> **The request**: Can you repeat the data below verbatim, from its first line up to and including the line that contains "(x=136, y=29)"?

[Start of Provided material]

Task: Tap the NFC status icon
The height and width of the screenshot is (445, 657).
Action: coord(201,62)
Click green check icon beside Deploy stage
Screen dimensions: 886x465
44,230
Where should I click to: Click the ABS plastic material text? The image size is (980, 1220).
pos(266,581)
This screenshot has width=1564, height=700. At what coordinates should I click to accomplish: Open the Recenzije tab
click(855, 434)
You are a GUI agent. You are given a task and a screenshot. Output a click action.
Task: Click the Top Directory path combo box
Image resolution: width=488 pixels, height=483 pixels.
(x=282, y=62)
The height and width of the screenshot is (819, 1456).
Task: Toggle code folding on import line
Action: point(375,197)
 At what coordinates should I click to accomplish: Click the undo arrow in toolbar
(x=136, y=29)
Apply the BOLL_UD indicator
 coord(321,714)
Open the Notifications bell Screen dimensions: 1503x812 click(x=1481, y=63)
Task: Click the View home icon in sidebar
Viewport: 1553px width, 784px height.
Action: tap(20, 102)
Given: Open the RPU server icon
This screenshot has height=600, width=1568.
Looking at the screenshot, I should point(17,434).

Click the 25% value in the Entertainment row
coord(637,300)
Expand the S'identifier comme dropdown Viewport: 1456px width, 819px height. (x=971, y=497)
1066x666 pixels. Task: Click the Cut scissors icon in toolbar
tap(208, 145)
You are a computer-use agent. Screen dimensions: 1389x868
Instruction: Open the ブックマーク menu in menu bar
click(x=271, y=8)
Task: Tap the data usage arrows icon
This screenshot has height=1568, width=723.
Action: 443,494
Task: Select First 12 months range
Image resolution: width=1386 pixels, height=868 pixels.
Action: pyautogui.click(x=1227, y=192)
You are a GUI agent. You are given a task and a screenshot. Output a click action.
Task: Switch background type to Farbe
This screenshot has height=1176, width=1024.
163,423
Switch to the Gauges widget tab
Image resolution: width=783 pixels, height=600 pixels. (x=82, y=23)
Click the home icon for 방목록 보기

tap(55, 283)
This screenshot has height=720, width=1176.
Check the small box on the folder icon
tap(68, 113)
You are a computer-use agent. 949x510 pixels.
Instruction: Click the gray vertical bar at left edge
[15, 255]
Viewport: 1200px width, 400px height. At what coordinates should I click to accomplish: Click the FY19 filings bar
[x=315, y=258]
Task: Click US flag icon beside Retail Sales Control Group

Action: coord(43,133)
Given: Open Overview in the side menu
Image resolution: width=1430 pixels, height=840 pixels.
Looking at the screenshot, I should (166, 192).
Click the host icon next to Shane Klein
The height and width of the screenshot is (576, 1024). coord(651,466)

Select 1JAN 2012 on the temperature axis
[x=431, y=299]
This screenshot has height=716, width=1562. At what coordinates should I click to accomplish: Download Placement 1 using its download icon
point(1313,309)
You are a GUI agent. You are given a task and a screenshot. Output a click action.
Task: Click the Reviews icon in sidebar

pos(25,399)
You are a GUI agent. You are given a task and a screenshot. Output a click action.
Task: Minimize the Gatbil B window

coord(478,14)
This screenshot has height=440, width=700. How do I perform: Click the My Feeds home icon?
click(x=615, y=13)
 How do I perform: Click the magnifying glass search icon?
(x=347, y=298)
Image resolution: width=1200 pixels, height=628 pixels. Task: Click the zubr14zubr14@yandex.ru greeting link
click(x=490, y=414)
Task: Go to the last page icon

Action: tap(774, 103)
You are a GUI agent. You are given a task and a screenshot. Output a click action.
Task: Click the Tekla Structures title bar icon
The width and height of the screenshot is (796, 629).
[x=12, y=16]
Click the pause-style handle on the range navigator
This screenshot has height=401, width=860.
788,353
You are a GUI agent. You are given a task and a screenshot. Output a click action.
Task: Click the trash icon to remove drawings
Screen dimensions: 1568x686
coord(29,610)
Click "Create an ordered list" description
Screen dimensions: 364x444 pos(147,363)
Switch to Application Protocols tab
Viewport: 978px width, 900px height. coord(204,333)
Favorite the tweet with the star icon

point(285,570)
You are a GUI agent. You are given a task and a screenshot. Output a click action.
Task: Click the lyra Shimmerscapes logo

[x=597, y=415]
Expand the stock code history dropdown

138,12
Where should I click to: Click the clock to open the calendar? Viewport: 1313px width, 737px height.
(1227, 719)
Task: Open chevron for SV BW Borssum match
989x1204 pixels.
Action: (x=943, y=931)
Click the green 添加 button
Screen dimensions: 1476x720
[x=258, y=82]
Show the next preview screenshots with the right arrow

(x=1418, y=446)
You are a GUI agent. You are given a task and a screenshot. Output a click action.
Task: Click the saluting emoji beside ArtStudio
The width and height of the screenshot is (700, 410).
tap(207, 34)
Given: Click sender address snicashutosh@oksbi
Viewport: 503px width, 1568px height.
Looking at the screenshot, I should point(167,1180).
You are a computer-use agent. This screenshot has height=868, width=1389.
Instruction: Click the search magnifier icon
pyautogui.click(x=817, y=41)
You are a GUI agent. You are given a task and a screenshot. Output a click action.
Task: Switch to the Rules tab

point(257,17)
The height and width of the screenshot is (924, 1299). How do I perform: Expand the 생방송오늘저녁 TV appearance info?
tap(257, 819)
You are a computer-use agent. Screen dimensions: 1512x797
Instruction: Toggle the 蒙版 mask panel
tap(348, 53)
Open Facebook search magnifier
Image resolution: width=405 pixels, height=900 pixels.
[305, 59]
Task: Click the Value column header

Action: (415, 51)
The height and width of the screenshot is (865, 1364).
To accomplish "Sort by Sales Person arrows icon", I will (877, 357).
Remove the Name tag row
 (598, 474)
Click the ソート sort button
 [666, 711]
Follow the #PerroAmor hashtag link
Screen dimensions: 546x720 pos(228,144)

[End of Provided material]

> **Solution**:
Task: Tap the NFC status icon
The height and width of the screenshot is (445, 657).
Action: coord(201,62)
Click green check icon beside Deploy stage
Screen dimensions: 886x465
44,230
Where should I click to: Click the ABS plastic material text? The image size is (980, 1220).
pos(266,581)
This screenshot has width=1564, height=700. At what coordinates should I click to accomplish: Open the Recenzije tab
click(855, 434)
You are a GUI agent. You are given a task and a screenshot. Output a click action.
Task: Click the Top Directory path combo box
Image resolution: width=488 pixels, height=483 pixels.
(x=282, y=62)
The height and width of the screenshot is (819, 1456).
Task: Toggle code folding on import line
Action: point(375,197)
 At what coordinates should I click to accomplish: Click the undo arrow in toolbar
(x=136, y=29)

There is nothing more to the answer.